To run the test suite run the following commands:

# clone the repository
git clone https://github.com/openai/gpt-oss.git

# go into the compatibility test directory
cd gpt-oss/compatibility-test/

# install the dependencies
npm install

# change the provider config in providers.ts to add your provider

# run the tests
npm start -- --provider <your-provider-name>

Afterwards you should receive a result of both the API implementation and any details on the function call performance.

If your tests are successful, the output should show 0 invalid requests and over 90% on both pass@k and pass^k. This means the implementation should likely be correct. To be fully sure, you should also inspect the evals as described below.

If you want a detailed view of the individual responses, you can the jsonl file that was created in your directory.

You can also enable debug mode to view any of the actual request payloads using DEBUG=openai-agents:openai npm start -- --provider <provider-name> but it might get noisy. To run only one test use the -n 1 flag for easier debugging. For testing streaming events you can use --streaming.

The team at Artificial Analysis is running AIME and GPQA evals for a variety of providers. If you are unsure about your provider, check out Artificial Analysis for the most recent metrics.

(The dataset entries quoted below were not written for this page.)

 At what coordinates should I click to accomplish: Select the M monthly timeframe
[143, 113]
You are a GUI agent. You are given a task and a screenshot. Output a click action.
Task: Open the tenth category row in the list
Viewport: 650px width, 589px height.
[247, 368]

To be on the safe side you should consider running evals yourself. To run your own evals, you can find in the same repository as the test above a gpt_oss/evals folder that contains the test harnesses that we used to verify the AIME (16 attempts per problem), GPQA (8 attempts per problem) and Healthbench (1 attempt per problem) evals for the vLLM implementation and some of our own reference implementations. You can use the same script to test your implementations.

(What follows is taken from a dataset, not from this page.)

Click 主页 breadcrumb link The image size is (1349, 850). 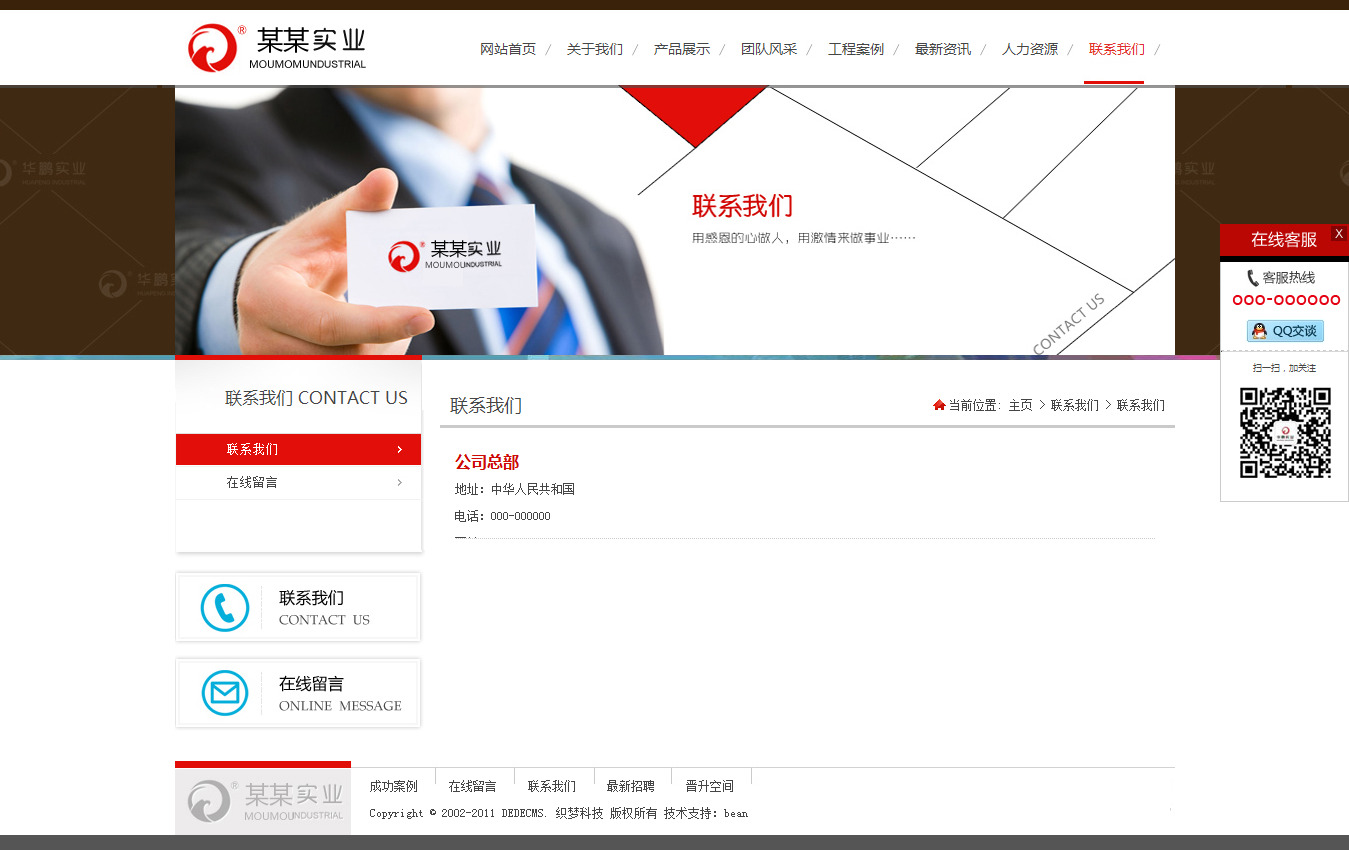1020,405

To test a Responses API compatible API run:

python -m gpt_oss.evals --base-url http://localhost:8000/v1 --eval aime25 --sampler responses --model openai/gpt-oss-120b --reasoning-effort high

To test a Chat Completions API compatible API run:

python -m gpt_oss.evals --base-url http://localhost:8000/v1 --eval aime25 --sampler chat_completions --model openai/gpt-oss-120b --reasoning-effort high

If you are getting similar benchmark results as those published by us and your function calling tests above succeeded you likely have a correct implementation of gpt-oss.